Well he isn't though is he? Paul Dalton is effectively tied with him in terms of expense, as for reputation, I would say Paul was further ahead, he has his own waxes...


----------



## Car Key (Mar 20, 2007)

Sorry 

Where is the main thread for this, then? Saw no mention of the Newsbeat feature in that link above.


----------



## m0bov (May 2, 2007)

For some reason, they've all been pulled! My replies and everyone elses, which is a little extreme since others like yourselves will assume no ones spotted it.


----------



## GIZTO29 (May 8, 2009)

*£7k Details but not by Paul Dalton.*

This kids all over the papers and news today but im not familiar with him. Are any of you guys? It'll probs be on the news today and tonight.
http://www.bbc.co.uk/newsbeat/10700893 
Phil


----------



## sirGonGon (May 28, 2010)

noooo... not again


----------



## CupraRcleanR (Sep 2, 2007)

It's been all over DW last few days but the mods keep deleting the threads apparently so were getting repost after repost.

Thanks anyway tho


----------



## WashMitt (May 27, 2010)

lol I might just copy and paste what iv said previously...


----------



## wedgie (Apr 5, 2008)

GIZTO29 said:


> This kids all over the papers and news today but im not familiar with him. Are any of you guys? It'll probs be on the news today and tonight.
> http://www.bbc.co.uk/newsbeat/10700893
> Phil


Phil you might want to bin this thread before viper see's it as he was talking about taking action against the next thread like this due to the amount that have sprung up over the past few days.


----------



## -Kev- (Oct 30, 2007)

:wave:


----------



## Guest (Jul 20, 2010)

:lol:

As said before, good luck to the man :thumb:


----------



## Brazo (Oct 27, 2005)

Thank you chaps!


----------



## chunkytfg (Feb 1, 2009)

*£7.20 on a car wash*



Driving past the hand car wash today they had upped their prices to this amount:lol::lol::lol:


----------



## -Kev- (Oct 30, 2007)

how many times is this going to be posted..


----------



## Astro (Dec 4, 2005)

*How much!!!!!!*

Check this guy out http://www.telegraph.co.uk/news/new...9590/Worlds-most-expensive-car-wash-7200.html

Sorry already posted but worth second look.


----------



## -Kev- (Oct 30, 2007)

FFS! seriously - this has been posted a million times today, the mod's aren't happy..
can people not see all the other threads in this section that have been locked?
worth a second look - we've all seen it alot more than twice :lol:


----------



## leonclio (May 8, 2008)

lol another one


----------



## wedgie (Apr 5, 2008)

Not another one :doublesho



viper said:


> Next one of these that appears, I will now judge it as taking the mick and I will take action against the thread starter.....and I'm not joking this time!!


----------



## ayrshireteggy (Dec 13, 2006)

I drove past the same place today but I was scared to start a thread about it in case those crazy mods banned me.


----------



## sirGonGon (May 28, 2010)

Not amused any more..


----------



## WashMitt (May 27, 2010)

Im Just going to do this everytime this comes up

http://www.detailingworld.co.uk/forum/showthread.php?t=174790&highlight=7k+detail


----------



## m0bov (May 2, 2007)

lol, like......Don't mention "THAT" car wash ha ha!


----------



## VinnyTGM (May 10, 2010)

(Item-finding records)

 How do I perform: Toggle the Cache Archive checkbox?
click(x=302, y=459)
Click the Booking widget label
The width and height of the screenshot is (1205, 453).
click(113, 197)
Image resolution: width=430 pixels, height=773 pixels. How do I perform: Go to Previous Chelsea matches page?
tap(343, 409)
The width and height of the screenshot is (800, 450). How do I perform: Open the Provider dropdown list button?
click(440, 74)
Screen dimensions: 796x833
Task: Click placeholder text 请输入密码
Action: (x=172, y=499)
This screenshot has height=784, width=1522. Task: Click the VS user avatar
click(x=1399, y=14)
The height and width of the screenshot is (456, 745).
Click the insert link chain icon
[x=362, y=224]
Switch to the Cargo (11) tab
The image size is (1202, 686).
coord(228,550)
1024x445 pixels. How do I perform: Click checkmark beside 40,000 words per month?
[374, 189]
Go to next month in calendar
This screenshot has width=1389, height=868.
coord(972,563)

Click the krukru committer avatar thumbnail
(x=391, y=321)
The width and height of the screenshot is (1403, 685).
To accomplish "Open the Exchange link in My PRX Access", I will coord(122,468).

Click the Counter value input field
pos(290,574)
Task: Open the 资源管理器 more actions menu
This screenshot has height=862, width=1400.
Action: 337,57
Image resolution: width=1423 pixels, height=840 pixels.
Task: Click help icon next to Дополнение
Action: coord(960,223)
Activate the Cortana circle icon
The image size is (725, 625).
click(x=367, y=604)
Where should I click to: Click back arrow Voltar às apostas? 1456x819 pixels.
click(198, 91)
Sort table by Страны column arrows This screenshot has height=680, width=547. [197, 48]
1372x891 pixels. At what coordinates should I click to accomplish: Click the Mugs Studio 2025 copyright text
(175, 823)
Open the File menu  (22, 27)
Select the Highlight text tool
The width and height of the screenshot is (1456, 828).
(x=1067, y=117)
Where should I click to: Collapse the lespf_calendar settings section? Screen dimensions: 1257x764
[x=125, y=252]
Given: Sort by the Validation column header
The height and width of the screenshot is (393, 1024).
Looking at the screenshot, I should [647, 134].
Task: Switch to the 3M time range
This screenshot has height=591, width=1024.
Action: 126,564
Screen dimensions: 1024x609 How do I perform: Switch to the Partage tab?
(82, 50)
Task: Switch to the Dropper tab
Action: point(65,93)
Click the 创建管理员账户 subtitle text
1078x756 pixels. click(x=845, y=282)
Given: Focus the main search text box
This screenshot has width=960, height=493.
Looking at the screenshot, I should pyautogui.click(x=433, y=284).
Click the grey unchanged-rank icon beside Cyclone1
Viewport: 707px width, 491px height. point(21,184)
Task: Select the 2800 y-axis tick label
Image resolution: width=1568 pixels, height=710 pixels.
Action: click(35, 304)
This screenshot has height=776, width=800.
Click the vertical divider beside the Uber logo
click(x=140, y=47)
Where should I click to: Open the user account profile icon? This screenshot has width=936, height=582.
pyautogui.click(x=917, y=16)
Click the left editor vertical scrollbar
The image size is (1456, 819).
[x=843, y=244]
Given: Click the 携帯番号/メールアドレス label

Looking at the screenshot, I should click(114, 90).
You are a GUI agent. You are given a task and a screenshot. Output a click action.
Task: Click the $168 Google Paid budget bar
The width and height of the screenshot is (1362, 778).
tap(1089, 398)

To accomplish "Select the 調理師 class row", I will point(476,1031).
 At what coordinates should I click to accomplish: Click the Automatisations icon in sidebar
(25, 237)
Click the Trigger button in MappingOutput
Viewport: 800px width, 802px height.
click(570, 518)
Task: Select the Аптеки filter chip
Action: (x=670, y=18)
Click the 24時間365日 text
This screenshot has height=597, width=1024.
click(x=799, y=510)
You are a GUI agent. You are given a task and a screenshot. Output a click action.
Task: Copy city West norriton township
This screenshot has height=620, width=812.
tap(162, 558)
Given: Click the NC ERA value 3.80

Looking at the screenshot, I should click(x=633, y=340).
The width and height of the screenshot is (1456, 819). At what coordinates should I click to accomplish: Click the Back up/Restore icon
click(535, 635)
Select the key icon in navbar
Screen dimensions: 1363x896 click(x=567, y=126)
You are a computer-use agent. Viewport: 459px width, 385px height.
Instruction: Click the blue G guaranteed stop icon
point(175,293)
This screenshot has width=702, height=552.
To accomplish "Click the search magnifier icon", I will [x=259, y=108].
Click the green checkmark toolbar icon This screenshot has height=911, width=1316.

## Required actions
- A) According to chunkytfg's post in the forum thread, what price had the hand car wash raised its charge to?
- B) Decide whether each statement agrees with the forum thread, and answer yes or no for each along with the deciding words quoted from it. (i) m0bov says their own replies were removed along with everyone else's. (ii) ayrshireteggy started a thread about the car wash they drove past. (iii) viper says he is joking about taking action against the next thread starter.

## Response list
- A) £7.20

- B)
(i) Yes: "they've all been pulled! My replies and everyone elses"
(ii) No: "I was scared to start a thread about it in case those crazy mods banned me."
(iii) No: "and I'm not joking this time!!"